* **Task requirements**
Within the entries below, please retype exactly the lines starting with the line that has "OpenAI (168, 2167)" and going on through the line that has "Uncategorized (55, 117)", but not the pictures.

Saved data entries
[Start of Attachment]

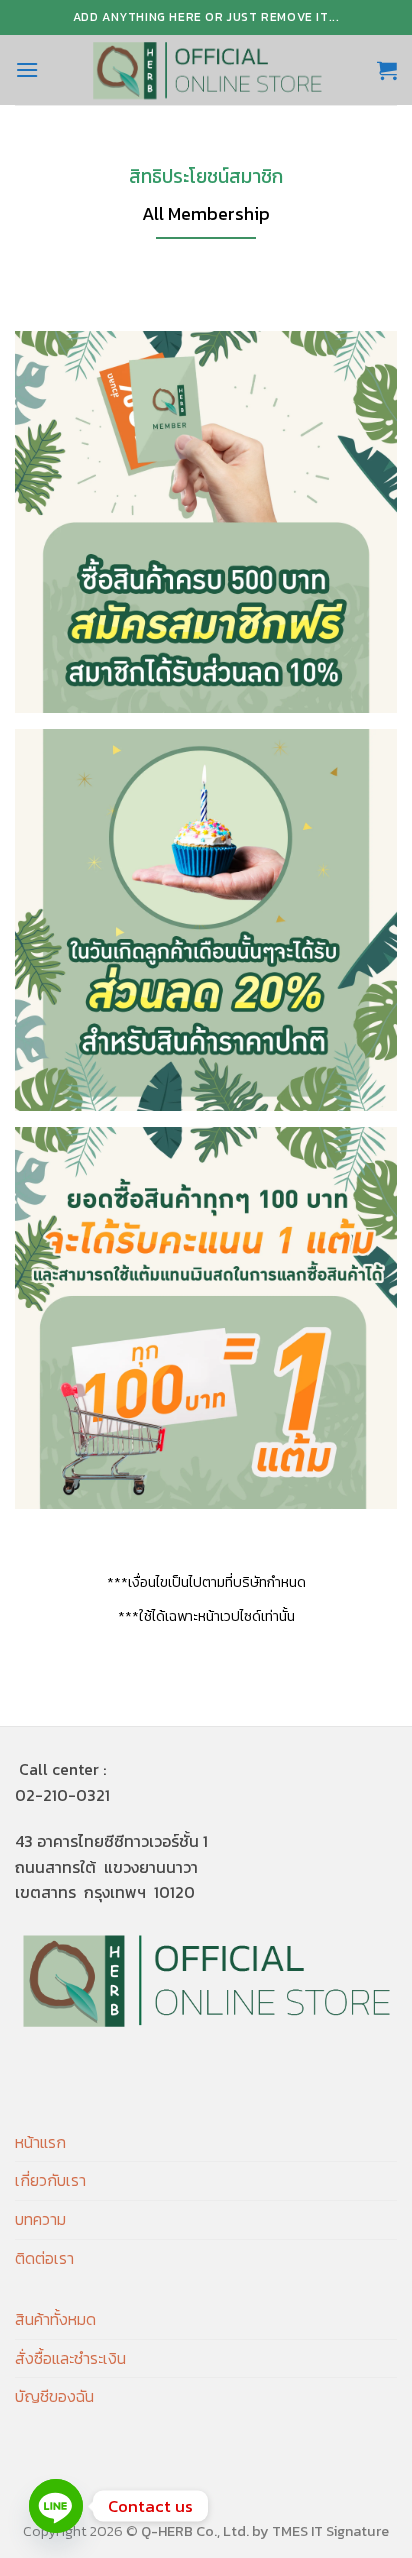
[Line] (56, 2506)
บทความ (40, 2219)
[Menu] (27, 69)
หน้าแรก (40, 2142)
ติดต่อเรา (44, 2258)
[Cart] (387, 70)
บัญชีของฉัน (54, 2396)
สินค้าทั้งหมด (55, 2319)
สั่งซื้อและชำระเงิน (70, 2358)
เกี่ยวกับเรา (50, 2180)
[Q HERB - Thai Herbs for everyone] (207, 70)
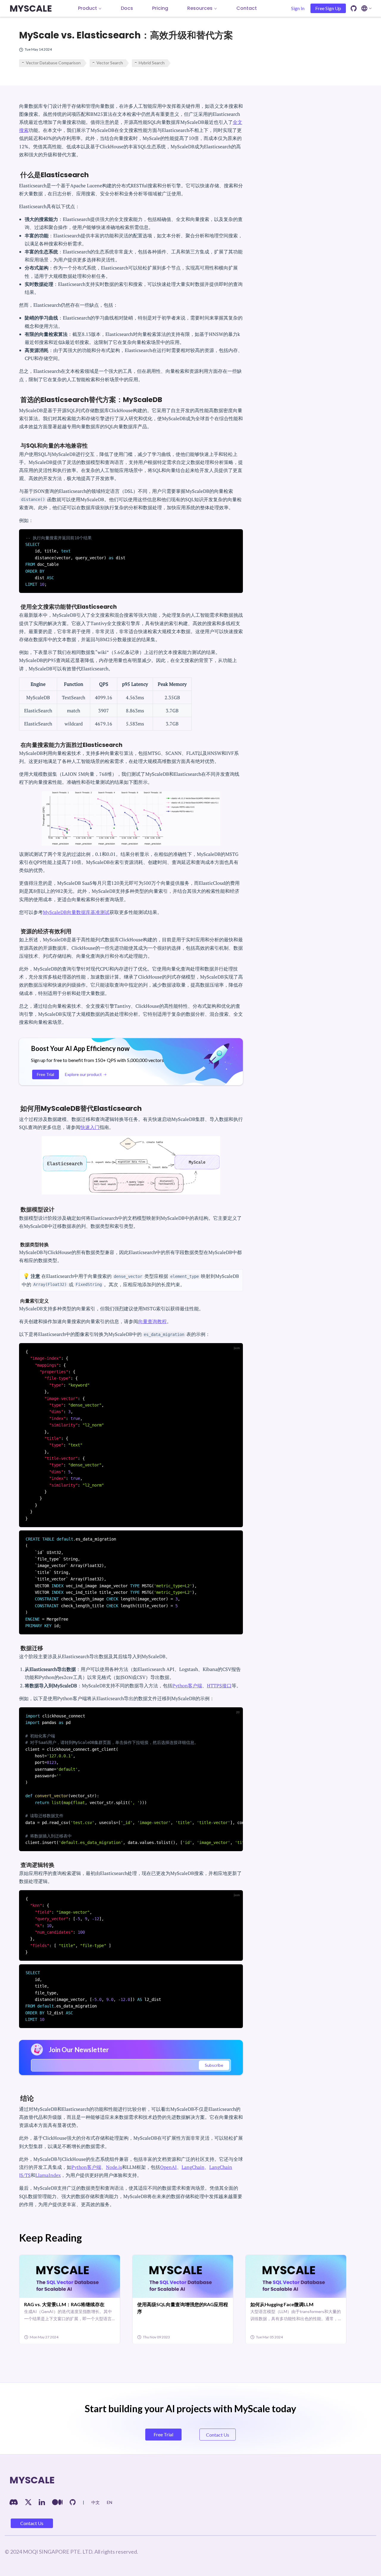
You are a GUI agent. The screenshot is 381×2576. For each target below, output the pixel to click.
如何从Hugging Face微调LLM (281, 2304)
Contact (246, 8)
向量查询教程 (152, 1321)
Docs (127, 8)
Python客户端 (187, 1685)
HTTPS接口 (219, 1685)
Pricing (160, 8)
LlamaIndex (48, 2175)
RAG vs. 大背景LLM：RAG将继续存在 (64, 2304)
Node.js (114, 2167)
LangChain (193, 2167)
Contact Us (31, 2523)
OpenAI (168, 2167)
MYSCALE (31, 8)
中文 (95, 2502)
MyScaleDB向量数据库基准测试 (76, 912)
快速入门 (89, 1127)
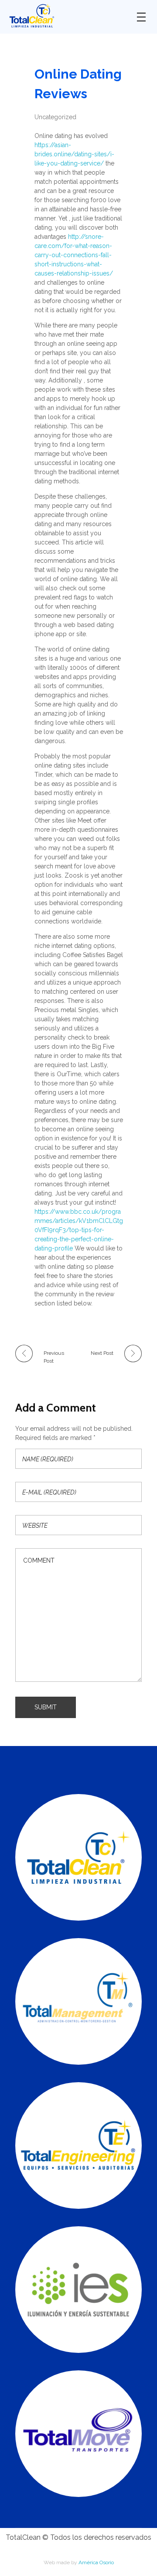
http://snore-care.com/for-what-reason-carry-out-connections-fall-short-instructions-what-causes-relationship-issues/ (73, 255)
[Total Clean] (66, 15)
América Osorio (96, 2562)
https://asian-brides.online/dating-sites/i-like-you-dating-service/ (74, 154)
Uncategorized (55, 117)
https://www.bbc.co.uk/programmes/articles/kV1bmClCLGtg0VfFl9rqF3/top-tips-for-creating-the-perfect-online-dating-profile (78, 1230)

[End of Attachment]

* **The answer**
OpenAI (168, 2167)
MYSCALE (31, 8)
中文 (95, 2502)
MyScaleDB向量数据库基准测试 (76, 912)
快速入门 (89, 1127)
http://snore-care.com/for-what-reason-carry-out-connections-fall-short-instructions-what-causes-relationship-issues/ (73, 255)
[Total Clean] (66, 15)
América Osorio (96, 2562)
https://asian-brides.online/dating-sites/i-like-you-dating-service/ (74, 154)
Uncategorized (55, 117)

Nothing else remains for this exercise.